The House that the Monks Built
Brinkburn Northumberland is steeped in history dating back to when the monks built the monastery in the 12th century. After 400 hundred years of Brinkburn Priory being used as a religious property came the dissolution of the monasteries in 1536. The grounds shifted from being a working religious site to being a domestic house alongside a parish church. In 1602 the regular services at Brinkburn stopped and by 1700 the roof had collapsed.
This collapse went on for another 150 years before Cadogan Hodgson Cadogan decided that he was going to restore the property which began in 1858.
Brinkburn is full of untold stories which truly makes the mind wander. I was idling some time away on the internet and have found this picture in the Prince Albert’s Royal collection of Photographs.
It shows the Priory looking North West from the South side of the river Coquet, a perspective rarely seen by visitors. In the right-hand side of the picture is the Manor House. On the left-hand side of the picture is the west front of the Priory.
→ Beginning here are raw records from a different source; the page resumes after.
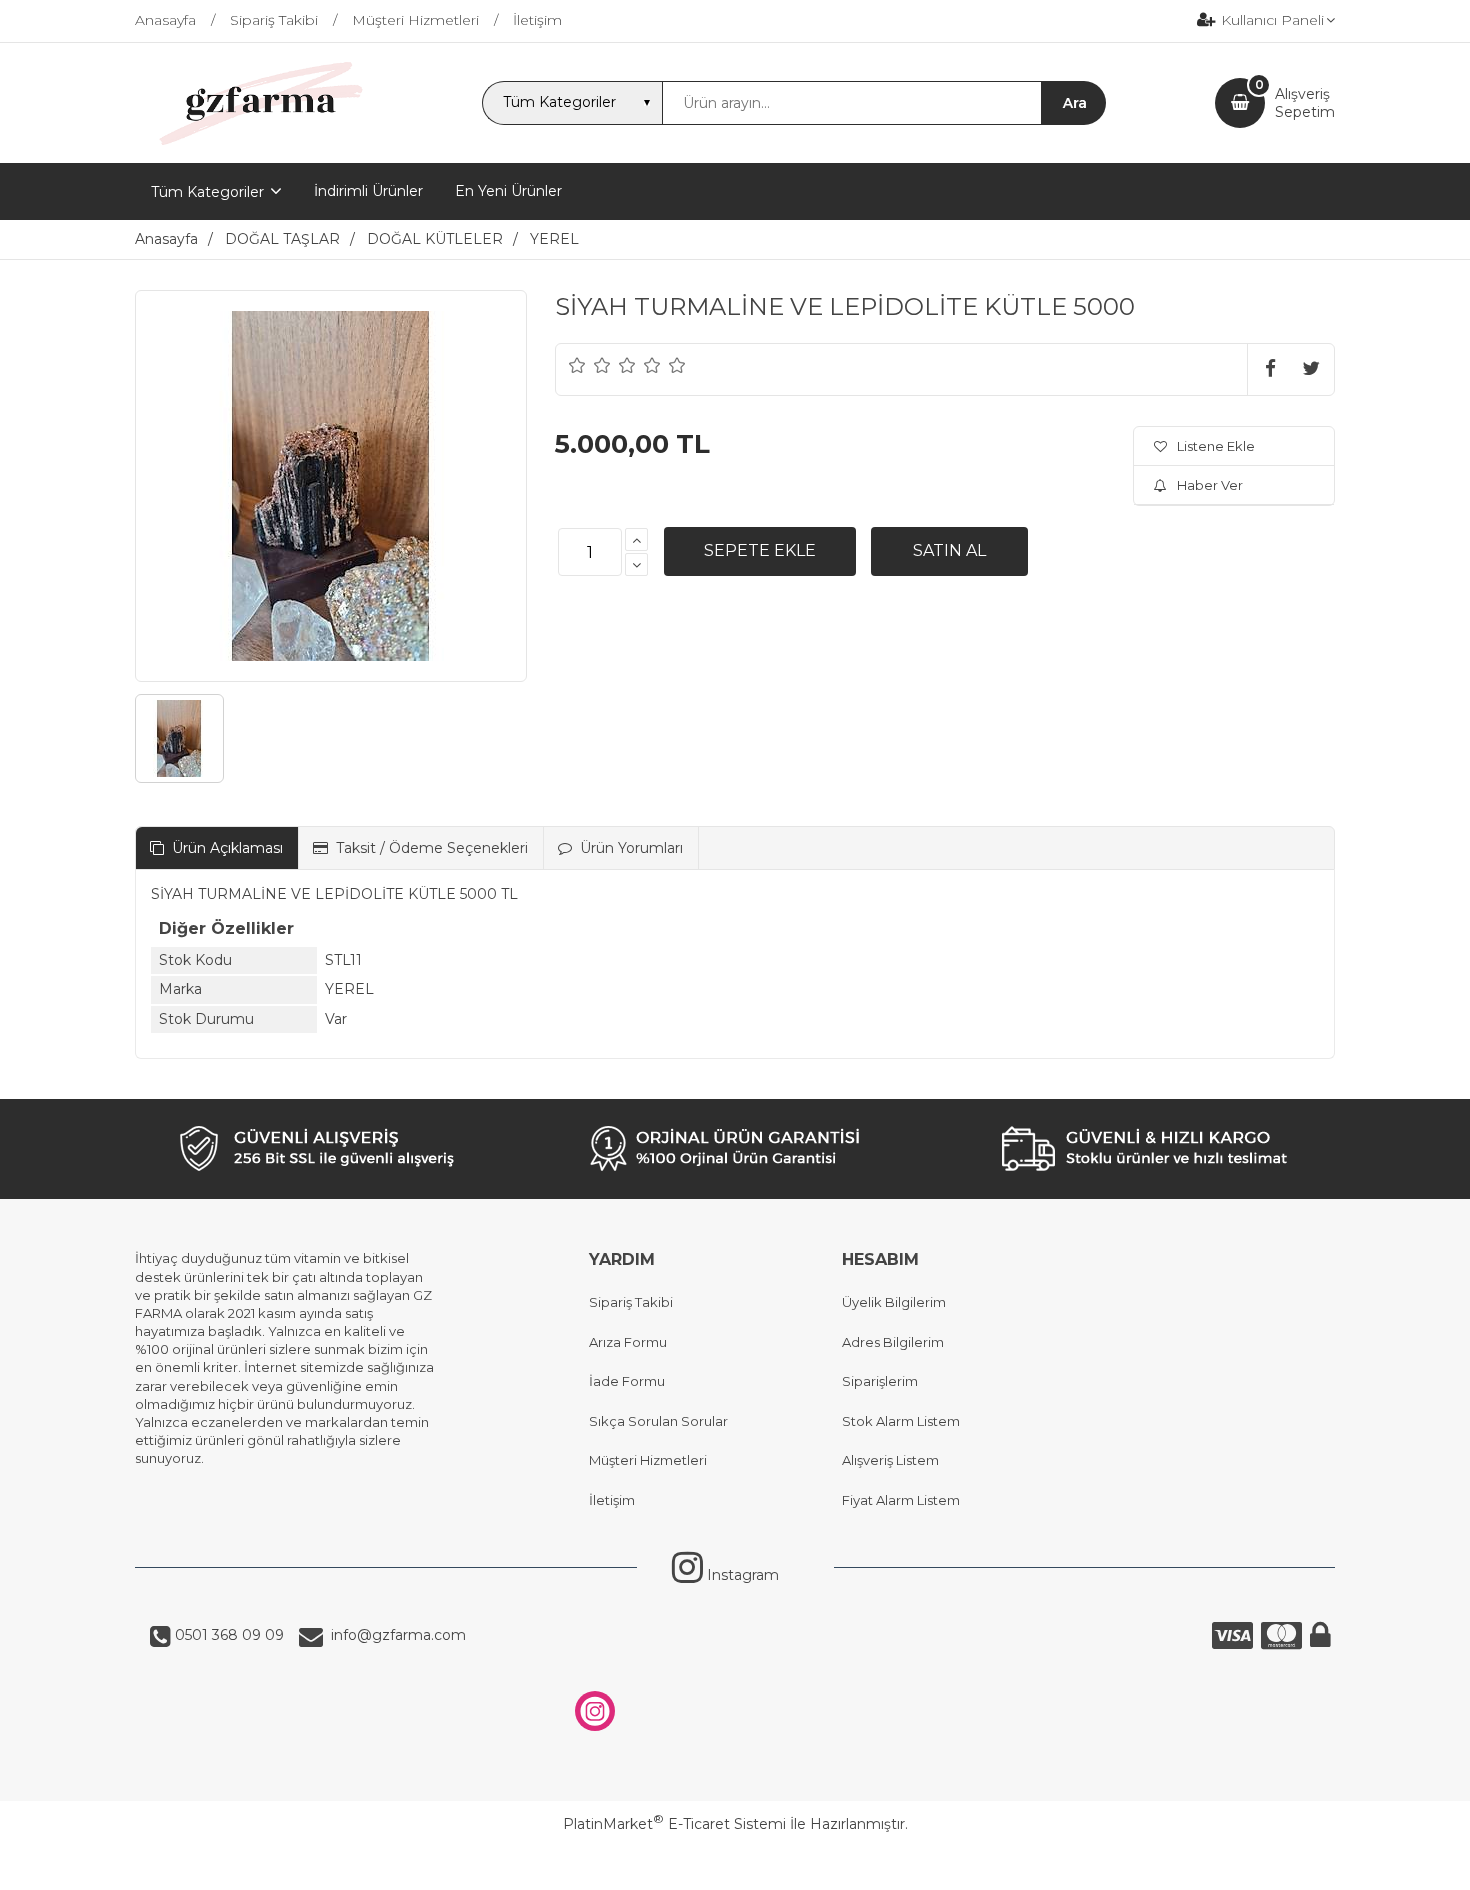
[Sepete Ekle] (760, 551)
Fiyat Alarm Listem (901, 1500)
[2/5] (590, 365)
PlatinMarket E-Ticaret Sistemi (674, 1824)
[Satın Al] (949, 551)
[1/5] (577, 365)
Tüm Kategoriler (207, 192)
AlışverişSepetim (1305, 103)
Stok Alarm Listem (901, 1421)
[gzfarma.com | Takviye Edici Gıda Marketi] (254, 145)
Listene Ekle (1216, 446)
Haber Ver (1210, 485)
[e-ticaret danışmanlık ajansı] (725, 1864)
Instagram (741, 1575)
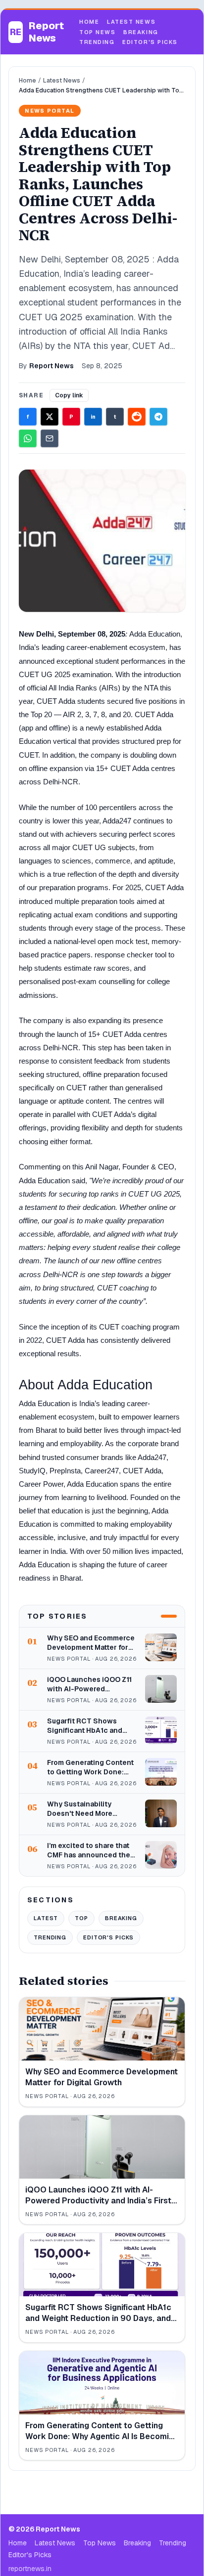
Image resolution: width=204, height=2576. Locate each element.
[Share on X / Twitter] (49, 417)
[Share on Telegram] (158, 417)
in (93, 416)
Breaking (140, 32)
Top (81, 1918)
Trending (96, 42)
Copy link (69, 395)
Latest (46, 1918)
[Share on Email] (49, 438)
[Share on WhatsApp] (28, 438)
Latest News (131, 21)
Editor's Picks (150, 42)
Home (89, 21)
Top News (97, 32)
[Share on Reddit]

The restoration required the rebuilding of one corner of the west front, the reinstatement of all the stained-glass windows interior and roof.
We also recently found a contemporary drawing of the Priory and Manor House dated August 19th 1842. It is part of curious poem written by a visitor to the site. It is entitled ‘The House the Monks Built’. It starts:
This is the house the monks built,
This is the bank all covered with trees
With nettles and thistles as high as your knees,
In front of the house the Monks Built
I try to conjure up what the Priory looked like without a roof. Though it was in disarray, it is magical to think that you could be in such a beautiful building and look up at the stars. Some of you may feel that the roof has collapsed in on your lives but I invite you all to take the time to look up and be thankful for the stars.